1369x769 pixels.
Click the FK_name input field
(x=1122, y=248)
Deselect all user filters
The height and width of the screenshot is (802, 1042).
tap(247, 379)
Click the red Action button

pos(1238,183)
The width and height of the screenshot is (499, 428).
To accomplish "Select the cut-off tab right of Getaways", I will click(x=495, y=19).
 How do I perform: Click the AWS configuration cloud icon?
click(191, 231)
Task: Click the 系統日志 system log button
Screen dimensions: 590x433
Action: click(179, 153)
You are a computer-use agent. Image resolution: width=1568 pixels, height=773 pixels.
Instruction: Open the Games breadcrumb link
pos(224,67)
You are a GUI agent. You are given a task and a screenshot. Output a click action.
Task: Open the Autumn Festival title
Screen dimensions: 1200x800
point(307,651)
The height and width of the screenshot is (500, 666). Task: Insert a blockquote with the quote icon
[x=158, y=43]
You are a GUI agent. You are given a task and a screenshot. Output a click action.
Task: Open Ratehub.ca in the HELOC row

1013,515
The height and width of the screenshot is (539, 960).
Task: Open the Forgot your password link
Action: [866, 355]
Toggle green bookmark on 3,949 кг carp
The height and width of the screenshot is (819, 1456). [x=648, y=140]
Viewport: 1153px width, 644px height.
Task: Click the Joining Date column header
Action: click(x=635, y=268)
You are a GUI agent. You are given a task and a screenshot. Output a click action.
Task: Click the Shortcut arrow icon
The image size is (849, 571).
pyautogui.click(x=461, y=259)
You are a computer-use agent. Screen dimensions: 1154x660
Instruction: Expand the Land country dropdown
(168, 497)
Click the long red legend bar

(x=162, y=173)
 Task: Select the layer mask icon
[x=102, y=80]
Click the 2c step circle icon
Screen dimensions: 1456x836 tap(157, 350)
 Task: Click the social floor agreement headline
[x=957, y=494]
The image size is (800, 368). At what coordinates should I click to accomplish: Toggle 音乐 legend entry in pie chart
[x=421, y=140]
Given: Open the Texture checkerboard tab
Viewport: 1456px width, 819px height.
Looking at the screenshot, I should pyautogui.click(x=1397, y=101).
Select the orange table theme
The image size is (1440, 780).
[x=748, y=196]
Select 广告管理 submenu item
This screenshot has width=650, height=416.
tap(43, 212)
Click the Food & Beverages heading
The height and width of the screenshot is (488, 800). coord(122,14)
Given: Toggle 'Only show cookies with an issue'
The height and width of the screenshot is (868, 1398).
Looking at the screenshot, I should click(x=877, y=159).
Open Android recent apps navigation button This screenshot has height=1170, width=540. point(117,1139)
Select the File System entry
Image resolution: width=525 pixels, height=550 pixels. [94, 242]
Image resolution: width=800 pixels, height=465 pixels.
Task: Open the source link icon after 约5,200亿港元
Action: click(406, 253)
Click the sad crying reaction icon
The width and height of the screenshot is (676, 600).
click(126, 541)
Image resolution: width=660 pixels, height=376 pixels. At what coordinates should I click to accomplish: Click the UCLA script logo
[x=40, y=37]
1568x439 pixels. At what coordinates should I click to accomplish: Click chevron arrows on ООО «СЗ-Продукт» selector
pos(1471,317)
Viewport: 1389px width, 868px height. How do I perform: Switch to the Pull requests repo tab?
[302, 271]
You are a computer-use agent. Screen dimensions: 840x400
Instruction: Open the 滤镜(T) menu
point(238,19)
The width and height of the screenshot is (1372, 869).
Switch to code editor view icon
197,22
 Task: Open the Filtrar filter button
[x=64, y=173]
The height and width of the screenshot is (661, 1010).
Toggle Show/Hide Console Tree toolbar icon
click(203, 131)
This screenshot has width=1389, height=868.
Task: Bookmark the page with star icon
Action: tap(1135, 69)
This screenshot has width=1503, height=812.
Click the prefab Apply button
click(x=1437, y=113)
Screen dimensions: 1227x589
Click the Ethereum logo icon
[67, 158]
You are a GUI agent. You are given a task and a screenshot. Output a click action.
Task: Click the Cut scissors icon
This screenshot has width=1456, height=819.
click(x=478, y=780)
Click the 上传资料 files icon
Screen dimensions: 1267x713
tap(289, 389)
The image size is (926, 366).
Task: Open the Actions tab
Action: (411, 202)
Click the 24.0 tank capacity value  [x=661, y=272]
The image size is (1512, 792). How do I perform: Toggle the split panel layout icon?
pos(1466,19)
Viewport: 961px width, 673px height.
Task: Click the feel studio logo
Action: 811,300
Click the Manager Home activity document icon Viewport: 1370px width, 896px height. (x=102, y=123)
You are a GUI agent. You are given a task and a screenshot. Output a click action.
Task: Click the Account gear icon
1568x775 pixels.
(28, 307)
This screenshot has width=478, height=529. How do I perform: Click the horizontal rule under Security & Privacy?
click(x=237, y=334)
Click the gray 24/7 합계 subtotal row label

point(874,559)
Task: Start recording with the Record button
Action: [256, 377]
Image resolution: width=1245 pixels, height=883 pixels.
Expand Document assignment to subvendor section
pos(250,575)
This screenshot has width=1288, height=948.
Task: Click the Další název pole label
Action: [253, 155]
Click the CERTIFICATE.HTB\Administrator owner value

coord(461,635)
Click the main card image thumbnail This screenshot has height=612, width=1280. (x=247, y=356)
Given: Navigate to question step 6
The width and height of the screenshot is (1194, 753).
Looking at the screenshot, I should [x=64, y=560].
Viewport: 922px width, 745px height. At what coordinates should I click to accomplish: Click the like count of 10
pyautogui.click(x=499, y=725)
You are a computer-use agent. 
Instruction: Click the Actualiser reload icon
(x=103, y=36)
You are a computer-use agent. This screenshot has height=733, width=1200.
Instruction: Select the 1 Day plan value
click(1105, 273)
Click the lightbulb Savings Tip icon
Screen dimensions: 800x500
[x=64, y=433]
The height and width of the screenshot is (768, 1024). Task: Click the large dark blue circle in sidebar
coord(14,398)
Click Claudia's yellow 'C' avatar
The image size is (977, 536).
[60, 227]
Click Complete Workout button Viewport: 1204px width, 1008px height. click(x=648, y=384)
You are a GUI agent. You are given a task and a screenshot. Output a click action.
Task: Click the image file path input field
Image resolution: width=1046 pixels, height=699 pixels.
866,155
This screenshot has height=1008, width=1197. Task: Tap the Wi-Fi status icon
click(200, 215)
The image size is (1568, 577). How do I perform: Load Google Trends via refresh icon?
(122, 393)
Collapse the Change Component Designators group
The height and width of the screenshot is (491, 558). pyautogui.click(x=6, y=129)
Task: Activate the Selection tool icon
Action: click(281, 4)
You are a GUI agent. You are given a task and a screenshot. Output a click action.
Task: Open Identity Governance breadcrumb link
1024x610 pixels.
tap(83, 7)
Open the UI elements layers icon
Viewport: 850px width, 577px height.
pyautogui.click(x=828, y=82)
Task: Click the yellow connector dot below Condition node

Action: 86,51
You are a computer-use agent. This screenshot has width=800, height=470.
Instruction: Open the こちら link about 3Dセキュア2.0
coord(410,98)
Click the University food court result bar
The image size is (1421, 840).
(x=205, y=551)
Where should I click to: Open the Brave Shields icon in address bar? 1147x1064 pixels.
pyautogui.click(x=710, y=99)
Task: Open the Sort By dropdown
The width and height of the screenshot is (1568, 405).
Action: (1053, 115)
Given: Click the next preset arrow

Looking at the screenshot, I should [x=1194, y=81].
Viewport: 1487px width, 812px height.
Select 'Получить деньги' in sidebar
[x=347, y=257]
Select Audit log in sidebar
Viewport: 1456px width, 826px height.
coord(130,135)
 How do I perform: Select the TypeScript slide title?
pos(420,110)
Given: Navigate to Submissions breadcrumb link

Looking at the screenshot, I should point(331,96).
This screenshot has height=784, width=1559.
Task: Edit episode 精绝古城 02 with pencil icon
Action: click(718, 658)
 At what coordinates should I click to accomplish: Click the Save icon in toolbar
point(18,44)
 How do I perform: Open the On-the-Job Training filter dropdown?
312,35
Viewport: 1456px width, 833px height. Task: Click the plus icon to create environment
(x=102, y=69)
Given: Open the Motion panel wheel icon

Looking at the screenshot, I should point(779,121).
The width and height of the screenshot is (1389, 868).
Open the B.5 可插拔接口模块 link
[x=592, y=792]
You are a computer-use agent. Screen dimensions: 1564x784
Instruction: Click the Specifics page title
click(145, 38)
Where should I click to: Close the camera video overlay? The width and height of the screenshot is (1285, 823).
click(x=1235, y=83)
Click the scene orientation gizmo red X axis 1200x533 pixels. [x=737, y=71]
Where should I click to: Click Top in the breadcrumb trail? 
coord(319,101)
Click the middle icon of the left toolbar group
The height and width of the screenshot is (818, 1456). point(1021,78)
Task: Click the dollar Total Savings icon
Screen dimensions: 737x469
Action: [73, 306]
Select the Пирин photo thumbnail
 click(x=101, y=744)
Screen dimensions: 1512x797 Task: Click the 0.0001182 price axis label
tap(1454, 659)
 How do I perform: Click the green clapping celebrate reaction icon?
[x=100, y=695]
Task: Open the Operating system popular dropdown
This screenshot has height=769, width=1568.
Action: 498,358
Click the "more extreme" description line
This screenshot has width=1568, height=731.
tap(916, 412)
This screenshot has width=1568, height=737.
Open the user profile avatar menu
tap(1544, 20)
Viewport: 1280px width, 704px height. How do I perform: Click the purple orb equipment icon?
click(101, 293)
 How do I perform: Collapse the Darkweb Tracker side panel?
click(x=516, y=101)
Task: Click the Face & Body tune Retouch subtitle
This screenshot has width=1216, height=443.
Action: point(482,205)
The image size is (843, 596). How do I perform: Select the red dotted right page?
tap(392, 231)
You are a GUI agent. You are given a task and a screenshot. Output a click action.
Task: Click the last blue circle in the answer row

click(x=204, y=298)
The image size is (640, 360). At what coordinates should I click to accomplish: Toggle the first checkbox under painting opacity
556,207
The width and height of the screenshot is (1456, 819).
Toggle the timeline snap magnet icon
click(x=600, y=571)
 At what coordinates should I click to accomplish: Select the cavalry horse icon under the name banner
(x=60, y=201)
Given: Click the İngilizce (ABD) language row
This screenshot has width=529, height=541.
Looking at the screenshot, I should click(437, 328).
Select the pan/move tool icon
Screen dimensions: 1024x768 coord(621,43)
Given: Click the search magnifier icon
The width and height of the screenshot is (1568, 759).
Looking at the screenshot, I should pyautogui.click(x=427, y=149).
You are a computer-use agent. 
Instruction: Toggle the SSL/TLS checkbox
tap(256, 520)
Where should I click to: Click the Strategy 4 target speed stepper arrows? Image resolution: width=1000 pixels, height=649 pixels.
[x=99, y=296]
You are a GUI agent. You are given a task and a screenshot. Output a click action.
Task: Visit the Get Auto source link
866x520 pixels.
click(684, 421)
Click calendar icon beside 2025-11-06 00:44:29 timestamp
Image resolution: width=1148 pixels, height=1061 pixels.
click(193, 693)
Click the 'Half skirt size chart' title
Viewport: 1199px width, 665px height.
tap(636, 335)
******************************
**Task requirements**
Rewrite the records from the start through the line containing "pos(1238,183)", substituting "blue" for "red" and leaving everything else unchanged.

**Answer in full**
1369x769 pixels.
Click the FK_name input field
(x=1122, y=248)
Deselect all user filters
The height and width of the screenshot is (802, 1042).
tap(247, 379)
Click the blue Action button

pos(1238,183)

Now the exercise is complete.